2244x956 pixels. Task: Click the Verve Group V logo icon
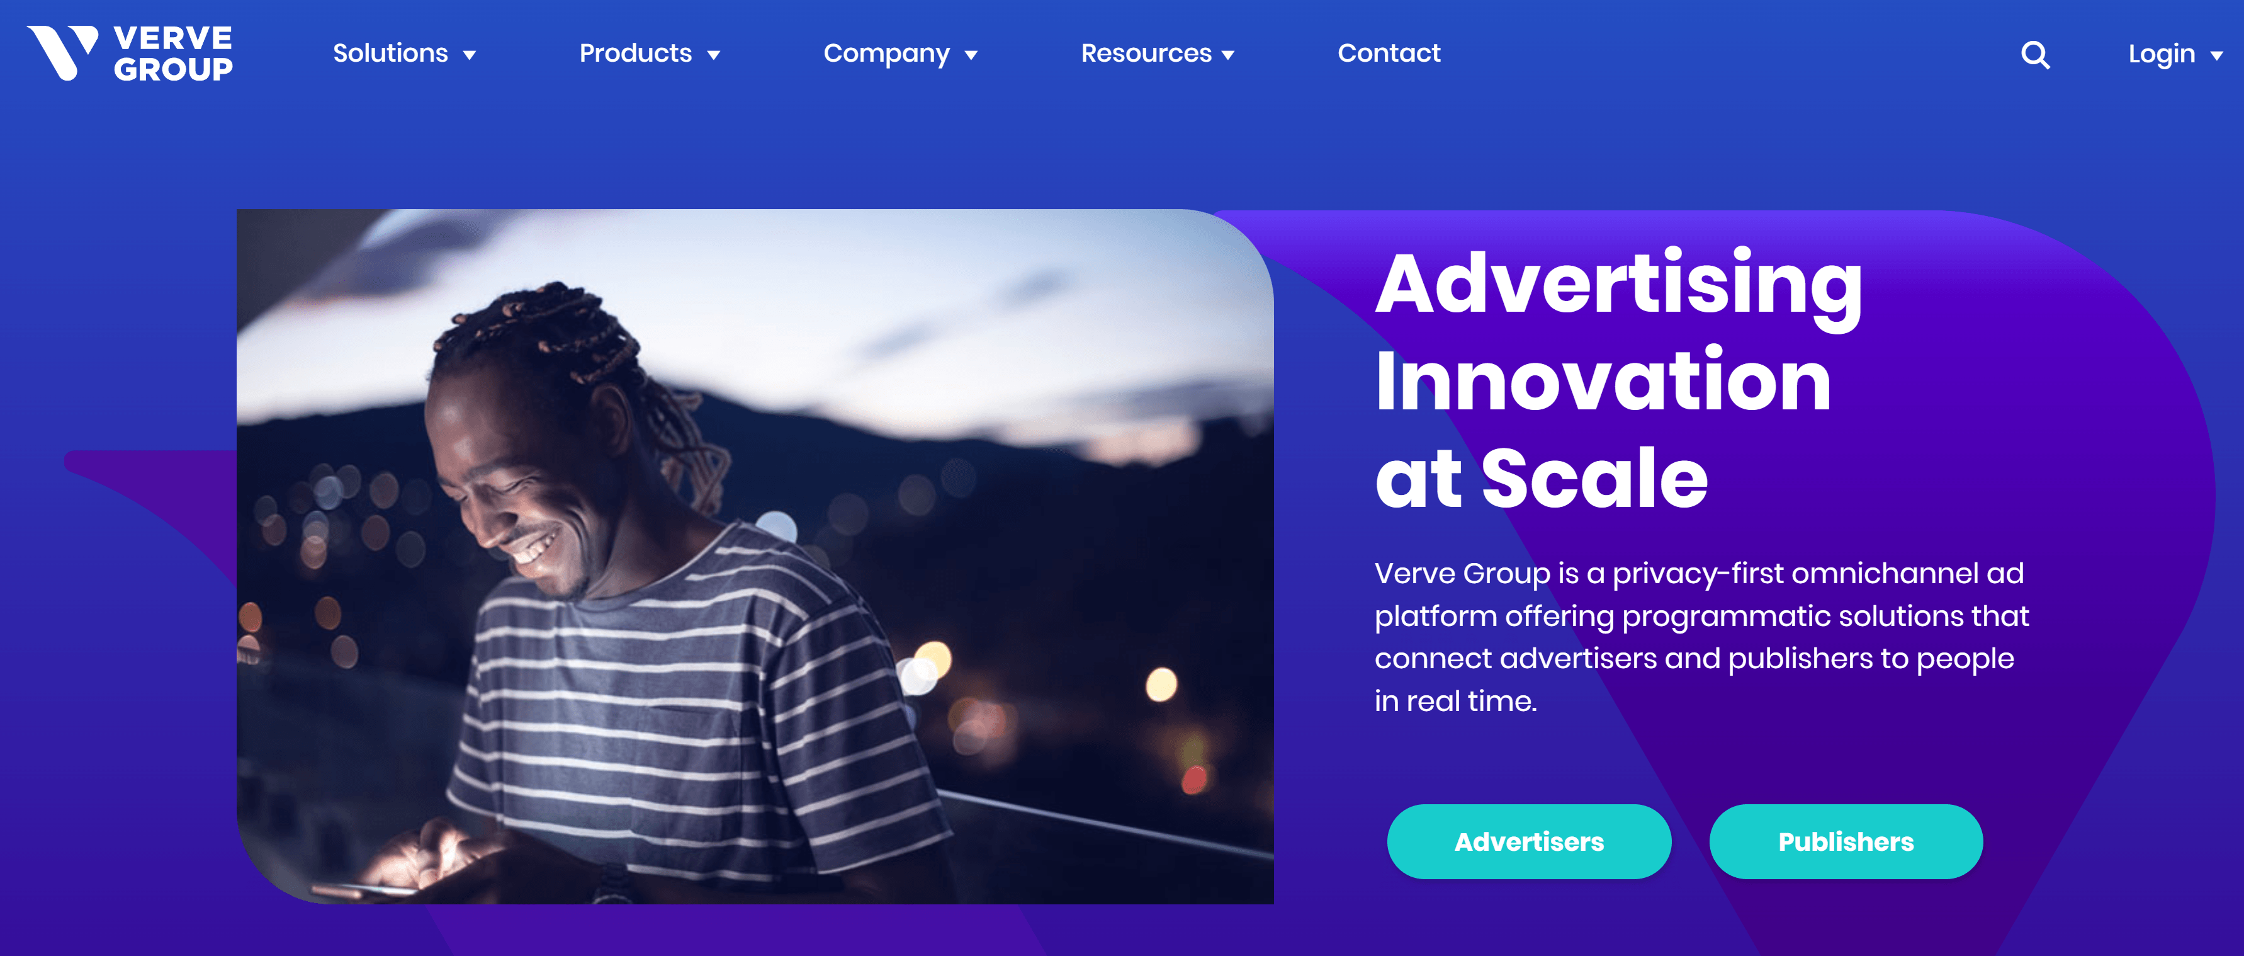pyautogui.click(x=63, y=52)

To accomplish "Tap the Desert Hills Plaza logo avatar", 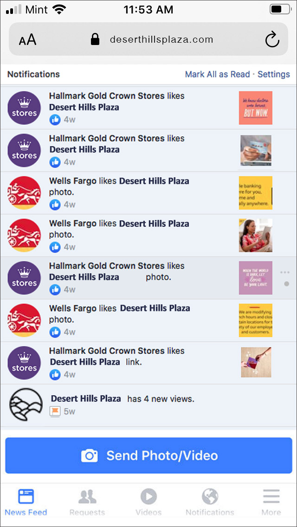I will click(x=26, y=405).
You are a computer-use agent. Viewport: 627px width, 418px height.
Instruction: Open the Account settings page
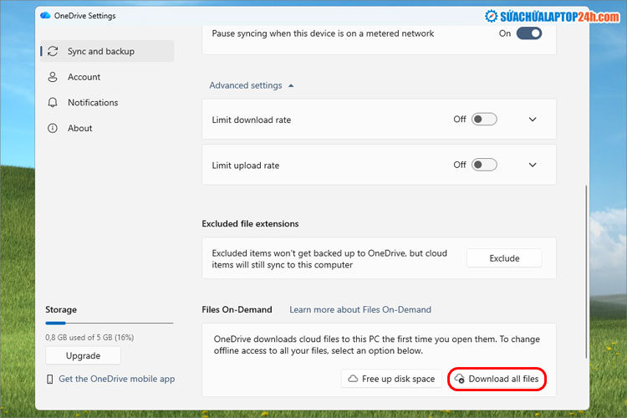[84, 77]
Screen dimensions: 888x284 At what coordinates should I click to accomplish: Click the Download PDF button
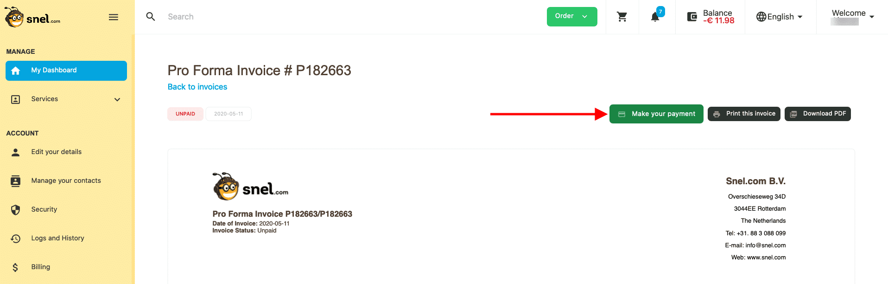click(818, 114)
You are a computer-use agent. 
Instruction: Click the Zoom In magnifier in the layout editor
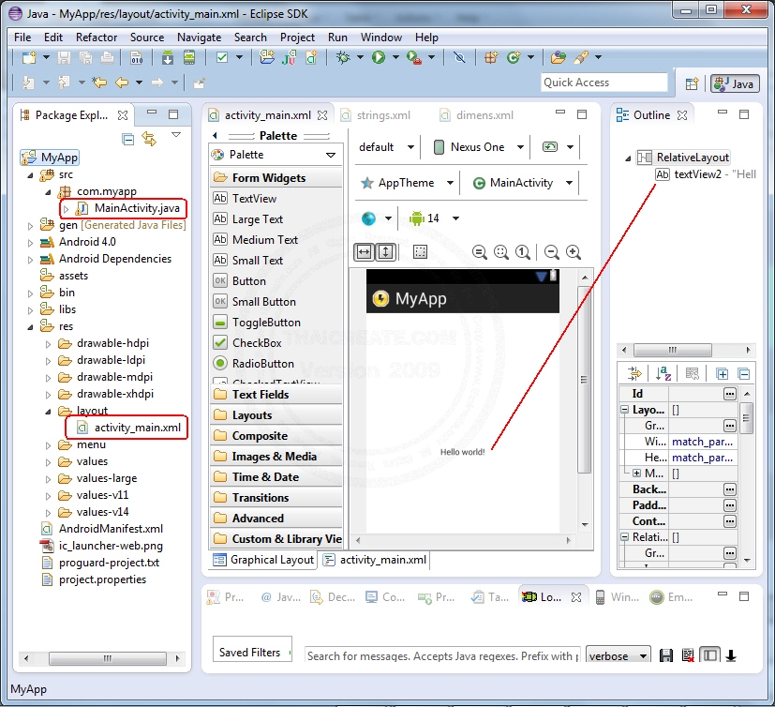click(575, 252)
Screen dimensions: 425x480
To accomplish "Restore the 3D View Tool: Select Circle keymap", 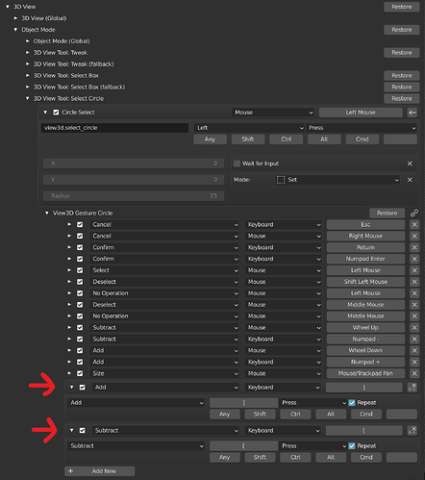I will [402, 98].
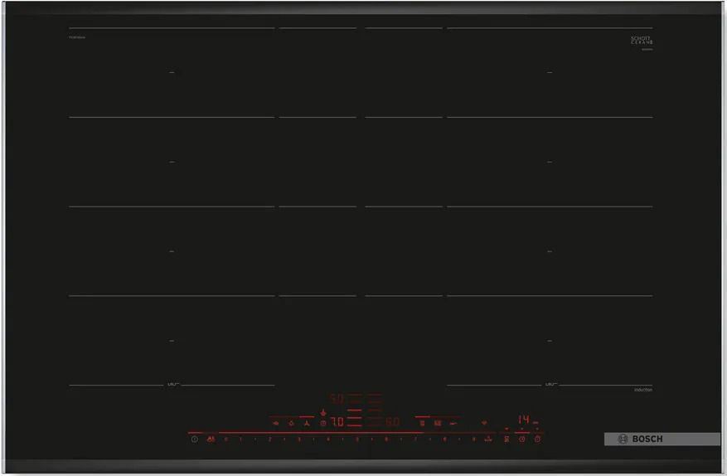Select the zone showing 5.0
The height and width of the screenshot is (476, 727).
pyautogui.click(x=338, y=398)
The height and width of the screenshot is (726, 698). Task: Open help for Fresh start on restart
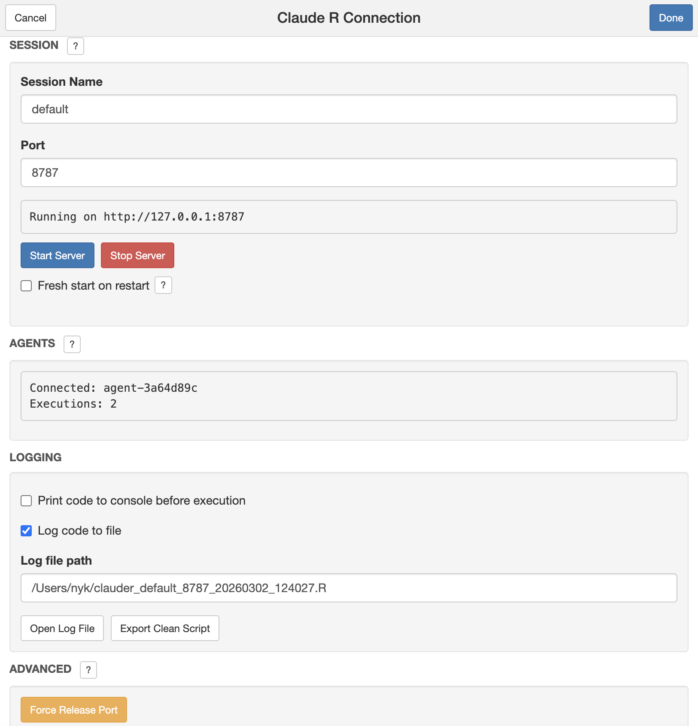pyautogui.click(x=163, y=285)
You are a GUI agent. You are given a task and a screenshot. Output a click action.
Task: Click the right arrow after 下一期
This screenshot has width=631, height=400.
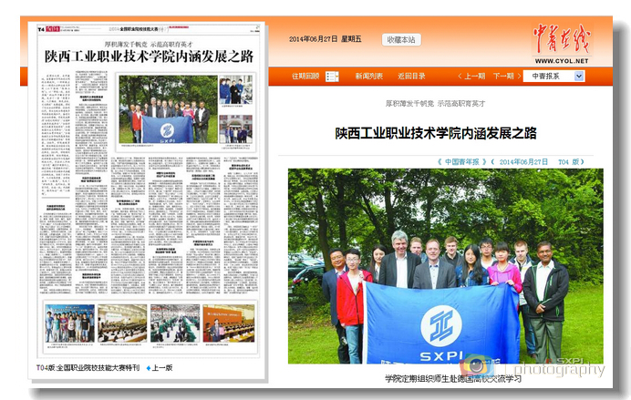pos(519,77)
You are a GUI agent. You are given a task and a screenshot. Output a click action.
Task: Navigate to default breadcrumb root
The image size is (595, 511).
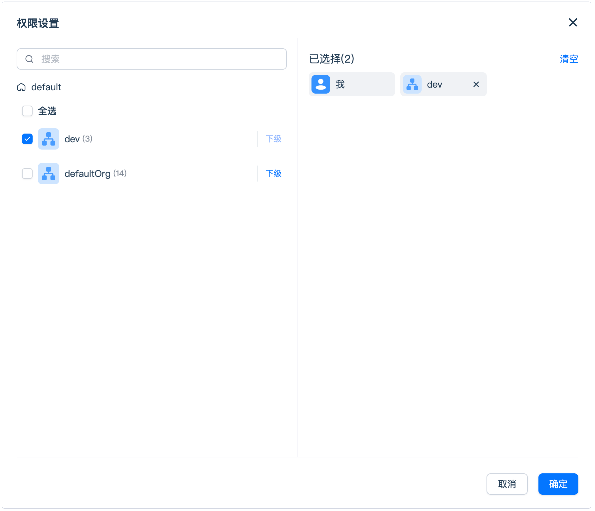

━━━━━━━━━━━━━━━━━━━━━━━━━━━━━━

-- WHAT NEEDS TO BE DONE --
Copy each line of the records that has "computer" in it.

-- ANSWER TO THE EXERCISE --
You are a computer-use agent. Viewport: 627px width, 418px height.
You are a computer-use agent. 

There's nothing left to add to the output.